I can grieve, fret, worry and get aggravated as much as the average person. That goes for things over which I have no control, as well as things over which I do.

I don’t like the idea of almost being quarantined, not going to church and restaurants, having events to which I was looking forward cancelled.

Since I am retired and don’t have a job, I obviously am not as stressed as I would have been had this occurred when I was managing a newspaper.

My routine hasn’t been disrupted as much as the average person. So far, neither my wife nor I have been sick. We don’t have any kids to homeschool. So I don’t have that much to complain about compared to many others.

But I am concerned about those who have the virus or some other serious illness. I feel for people whose jobs have been lost are suspended, as well as businesses that are being forced to shutter and may ultimately fail if this crisis goes on much longer.

I wonder about the national debt, which keeps skyrocketing, and the economy in general. My retirement account looked a lot better on paper at the beginning of this year than it does now.

It may be an understatement to predict that 2020 isn’t going to go down as one of the happiest years on record. At least it isn’t starting off that way.

Here in Mississippi, part of the state has already experienced disastrous flooding and now the COVID-19 lockdown. We already have seen floods and plagues and the year isn’t yet a quarter over.

There’s plenty to be serious about. But I still can’t help but laugh at the jokes that are floating around. Laughing, if you can, beats crying.

There is something in my DNA that makes me feel better when I laugh, even in the midst of a bad situation.

I am reminded of Proverbs 17:22: “A cheerful heart is a good medicine, but a downcast spirit dries up the bones.”

I don’t think laughing at a few jokes is necessarily wrong, even when things are bad.

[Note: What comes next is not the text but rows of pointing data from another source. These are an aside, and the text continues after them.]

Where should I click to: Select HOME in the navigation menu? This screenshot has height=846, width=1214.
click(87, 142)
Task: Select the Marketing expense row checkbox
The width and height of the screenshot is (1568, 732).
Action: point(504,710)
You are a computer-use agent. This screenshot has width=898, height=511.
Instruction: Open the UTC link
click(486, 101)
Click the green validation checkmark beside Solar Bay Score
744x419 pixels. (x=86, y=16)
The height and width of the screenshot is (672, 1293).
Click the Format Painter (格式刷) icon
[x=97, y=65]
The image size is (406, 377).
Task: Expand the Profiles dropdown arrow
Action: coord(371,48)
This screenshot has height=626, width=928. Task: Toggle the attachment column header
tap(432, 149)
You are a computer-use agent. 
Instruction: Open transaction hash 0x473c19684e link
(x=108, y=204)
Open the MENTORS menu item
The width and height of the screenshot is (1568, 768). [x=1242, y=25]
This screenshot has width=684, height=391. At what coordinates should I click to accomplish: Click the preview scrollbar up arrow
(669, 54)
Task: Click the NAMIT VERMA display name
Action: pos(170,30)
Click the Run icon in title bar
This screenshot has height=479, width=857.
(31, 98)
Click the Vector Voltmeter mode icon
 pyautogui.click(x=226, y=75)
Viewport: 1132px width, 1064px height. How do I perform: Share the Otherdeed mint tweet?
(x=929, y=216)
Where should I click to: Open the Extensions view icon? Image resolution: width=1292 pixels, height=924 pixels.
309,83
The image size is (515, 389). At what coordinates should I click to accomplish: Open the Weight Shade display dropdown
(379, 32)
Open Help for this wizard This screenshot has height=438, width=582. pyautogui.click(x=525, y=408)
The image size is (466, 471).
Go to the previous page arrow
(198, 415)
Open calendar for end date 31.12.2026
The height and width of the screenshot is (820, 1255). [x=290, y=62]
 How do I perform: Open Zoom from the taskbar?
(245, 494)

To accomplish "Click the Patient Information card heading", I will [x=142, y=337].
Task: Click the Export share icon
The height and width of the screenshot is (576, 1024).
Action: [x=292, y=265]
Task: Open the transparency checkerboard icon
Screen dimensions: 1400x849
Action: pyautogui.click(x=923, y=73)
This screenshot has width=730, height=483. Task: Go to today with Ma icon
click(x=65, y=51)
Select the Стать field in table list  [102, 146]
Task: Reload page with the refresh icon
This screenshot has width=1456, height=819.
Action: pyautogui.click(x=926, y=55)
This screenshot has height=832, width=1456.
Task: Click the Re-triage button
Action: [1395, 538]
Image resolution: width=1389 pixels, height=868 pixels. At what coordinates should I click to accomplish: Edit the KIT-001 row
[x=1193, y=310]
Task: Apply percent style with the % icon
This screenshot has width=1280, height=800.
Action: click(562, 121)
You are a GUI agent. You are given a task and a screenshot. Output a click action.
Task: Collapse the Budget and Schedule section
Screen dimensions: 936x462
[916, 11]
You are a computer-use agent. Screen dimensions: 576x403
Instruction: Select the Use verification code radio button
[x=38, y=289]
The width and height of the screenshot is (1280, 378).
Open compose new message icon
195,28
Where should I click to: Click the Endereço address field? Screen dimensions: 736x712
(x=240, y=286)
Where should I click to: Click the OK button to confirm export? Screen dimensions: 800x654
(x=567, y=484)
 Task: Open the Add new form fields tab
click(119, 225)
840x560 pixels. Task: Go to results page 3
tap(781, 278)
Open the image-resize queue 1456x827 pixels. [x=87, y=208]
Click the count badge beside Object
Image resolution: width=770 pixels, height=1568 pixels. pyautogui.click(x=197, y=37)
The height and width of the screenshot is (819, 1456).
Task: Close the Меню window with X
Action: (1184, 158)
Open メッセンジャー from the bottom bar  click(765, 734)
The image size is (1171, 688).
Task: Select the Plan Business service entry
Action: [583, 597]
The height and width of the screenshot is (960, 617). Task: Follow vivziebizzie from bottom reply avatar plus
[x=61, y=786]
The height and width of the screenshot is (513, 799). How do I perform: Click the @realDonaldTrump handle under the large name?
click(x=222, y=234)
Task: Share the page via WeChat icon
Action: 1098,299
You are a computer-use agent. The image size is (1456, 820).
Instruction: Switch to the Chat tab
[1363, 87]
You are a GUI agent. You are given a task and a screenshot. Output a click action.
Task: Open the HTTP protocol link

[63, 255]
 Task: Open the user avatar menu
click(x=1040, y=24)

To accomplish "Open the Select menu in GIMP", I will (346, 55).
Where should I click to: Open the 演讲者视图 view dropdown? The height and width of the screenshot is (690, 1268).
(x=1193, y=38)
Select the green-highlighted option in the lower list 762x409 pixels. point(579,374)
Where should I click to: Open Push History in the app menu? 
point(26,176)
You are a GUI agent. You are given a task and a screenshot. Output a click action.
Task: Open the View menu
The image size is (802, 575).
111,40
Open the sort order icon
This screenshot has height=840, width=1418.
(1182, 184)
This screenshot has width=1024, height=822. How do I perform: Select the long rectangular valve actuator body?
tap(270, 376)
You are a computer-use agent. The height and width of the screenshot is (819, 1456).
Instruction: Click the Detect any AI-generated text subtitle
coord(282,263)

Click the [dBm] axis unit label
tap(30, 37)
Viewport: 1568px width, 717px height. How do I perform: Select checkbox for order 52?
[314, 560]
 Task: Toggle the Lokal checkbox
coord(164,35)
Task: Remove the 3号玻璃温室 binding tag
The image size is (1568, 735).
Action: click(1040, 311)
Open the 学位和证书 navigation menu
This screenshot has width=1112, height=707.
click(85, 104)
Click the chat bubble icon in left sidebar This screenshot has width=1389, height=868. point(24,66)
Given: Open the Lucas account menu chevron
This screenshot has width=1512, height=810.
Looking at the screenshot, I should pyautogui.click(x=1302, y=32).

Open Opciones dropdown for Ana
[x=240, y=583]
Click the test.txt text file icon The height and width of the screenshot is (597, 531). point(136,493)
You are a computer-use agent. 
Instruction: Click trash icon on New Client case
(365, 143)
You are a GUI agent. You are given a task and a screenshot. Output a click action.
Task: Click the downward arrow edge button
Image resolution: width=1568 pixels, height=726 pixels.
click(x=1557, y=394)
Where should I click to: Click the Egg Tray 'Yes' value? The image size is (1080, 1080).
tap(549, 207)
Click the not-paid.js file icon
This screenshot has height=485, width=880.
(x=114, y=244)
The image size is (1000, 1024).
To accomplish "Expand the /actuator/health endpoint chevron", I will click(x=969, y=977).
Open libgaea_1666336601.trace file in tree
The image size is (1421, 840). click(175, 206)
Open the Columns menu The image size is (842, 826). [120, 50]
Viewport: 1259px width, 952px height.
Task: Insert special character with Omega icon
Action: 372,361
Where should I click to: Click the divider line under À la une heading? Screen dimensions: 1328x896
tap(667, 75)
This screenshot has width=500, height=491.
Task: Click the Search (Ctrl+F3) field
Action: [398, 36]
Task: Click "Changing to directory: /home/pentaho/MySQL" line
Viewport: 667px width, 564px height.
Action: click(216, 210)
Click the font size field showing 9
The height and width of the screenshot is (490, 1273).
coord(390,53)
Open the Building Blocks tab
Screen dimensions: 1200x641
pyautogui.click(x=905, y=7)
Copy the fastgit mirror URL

Check the internet, and you can find that there was a good deal of humor during the dark days of World War II and before that the Great Depression of the 1930s.

But if you are one of those who is offended by bad jokes in bad times, read no further.

Here are a few I have noted. Some of the funniest I’ve seen, including several about toilet paper, aren’t fit to print in a family newspaper, but the following are:

“Homeschooling is going well. Two students suspended for fighting and one teacher fired for drinking on the job.”

“And just like that, spankings and prayer are back in school.”

“I promised myself I’d do things differently today. So I’m sitting at the other end of my couch.”

“Golf Rule COVID-19: All putts within 6 feet are gimmies until further notice.”

“Do not touch the trap rakes, not that most of you ever did.”

“I’m saying this now. You better get this coronavirus thing figured out before college football season, or the South will rise again.”

“The guideline said that wearing a mask and gloves cleared you to go to Walmart. Everybody else had clothes on.”

“Day one of working from home: My wife has already filed a harassment complaint to HR.”

“I used to spin that toilet paper roll like I was on the wheel of fortune. Now I turn it like I’m cracking a safe.”

“If I get quarantined for two weeks with my wife and I die, I assure you it was not the virus that killed me.”

Some of the early jokes almost portend reality. A cartoon pictures two hillbillies setting by a whiskey still. The caption reads: “Moonshine? Hell no, officer, we’re making hand sanitizer.”

In the news this week are reports of legal distillers doing just that.